Joseph and Louis Shamie a’h

Louis Shamie a’h
By Joseph Shamie

My father taught me many lessons but most importantly, he taught us to be respectful, to be kind and to be generous. He taught by example. His motto was, “Work hard, play hard, and enjoy life.” He taught me never to hold a grudge. Many of the things he did for others did not come to light until after his death. He believed everyone deserved a chance to succeed. Countless former employees told us how he employed them, treated them with dignity, gave them bonuses at holiday time, so they could have a good holiday with their families. They said, “Louis Shamie is the father I never had.” Most importantly, my father valued family, kept us all close, and loved my mother, Lorraine, with all his heart. He is my hero.

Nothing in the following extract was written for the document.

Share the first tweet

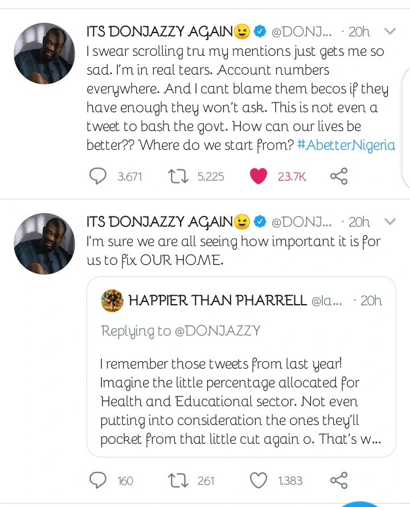339,177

Isadore a’h and Harold Shamah

Isadore Shamah a’h
By Harold Shamah

Of all the gifts my father possessed, the ones that defined him most were his boundless compassion and his unwavering desire for peace. He never carried bitterness, no matter the circumstance. Instead, he met people with understanding, feeling their pain as if it were his own, and doing whatever he could, big or small, to ease their burden. I strive every day to follow the example he set.

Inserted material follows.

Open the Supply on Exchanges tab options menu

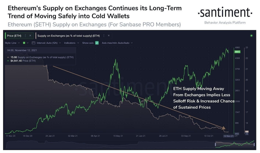pos(104,36)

Kimi with her father Sami Mandil a’h

Sami Mandil a’h
By Kimi Mandil

My father taught me the importance of hard work and perseverance. He came from Beirut not speaking a word of English. He knew the value in learning the language and what it would do to help him provide for his family down the line. These are some of the traits that he instilled in me and I am forever grateful.

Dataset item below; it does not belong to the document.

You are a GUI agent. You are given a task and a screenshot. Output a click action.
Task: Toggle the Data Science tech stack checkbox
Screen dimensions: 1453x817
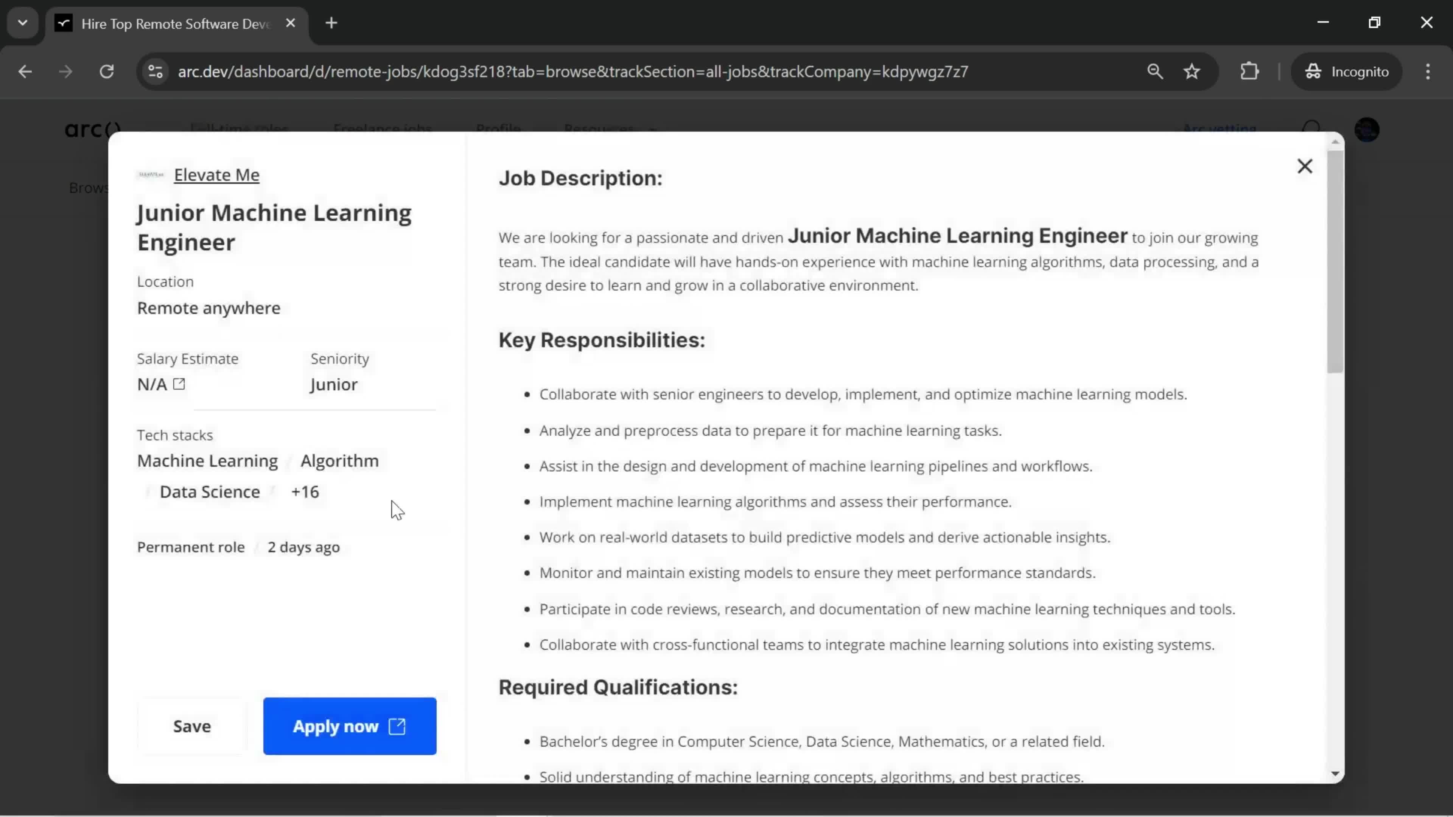(x=147, y=491)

Sarina E. (age 18) with her father Simon D. Roffé

Simon D. Roffé
By Sarina E. Roffé

My dad taught me the importance of independence. He always taught me to be able to live on my own by teaching me things like using a map and keeping up with him on busy sidewalks. He taught me how to be empathetic and put myself in someone else’s shoes, and he taught me how to be resilient no matter how bad your cards are. Lastly, he taught me that the world doesn’t owe you anything. We’ve all just got to make the best with what we’ve got, and that there is tremendous value in succeeding when the odds are against you. And he taught me how to hang a TV.

Susan Shamie with her father Jack Cattan

Jack Cattan
By Susan Shamie

My dad taught me to be honest and to help others through charity. He believes in working hard and doing the right thing, but he also understands the importance of enjoying life. He taught me that there is a time for work and a time for play and that balance is an important part of living well. Most of all, he taught me that family is very important and should always be valued, supported, and cherished. His kindness, generosity and community work have earned him the respect and admiration of many people while playing tennis, soccer, watching hockey or simply spending time with his family and friends. He continues to inspire us with his energy and spirit. I am proud to say my dad is wonderful. I wish him a long life filled with health, happiness and many beautiful moments together with my mom, his partner for life.

Victor Samuel Franco a’h and his son Samuel V. Franco

Victor Samuel Franco a’h
(of blessed memory)
By Samuel V. Franco

My father, Victor, taught me that integrity isn’t something you announce, it’s something you live quietly, every day, in the way you treat people when no one is watching. He came from a big, complicated, sprawling family, and he carried them all with him, honoring his father’s memory and caring for his mother with the same pride, loyalty and love. But what I remember most vividly is his friendships: the laughter, the stories, the lifelong bonds that showed me friendship is something you earn, build, and protect. My father’s legacy is not only in what he accomplished but in how deeply he loved, how faithfully he showed up, and how many people felt seen and cared for because he was in their lives. I love you, Dad.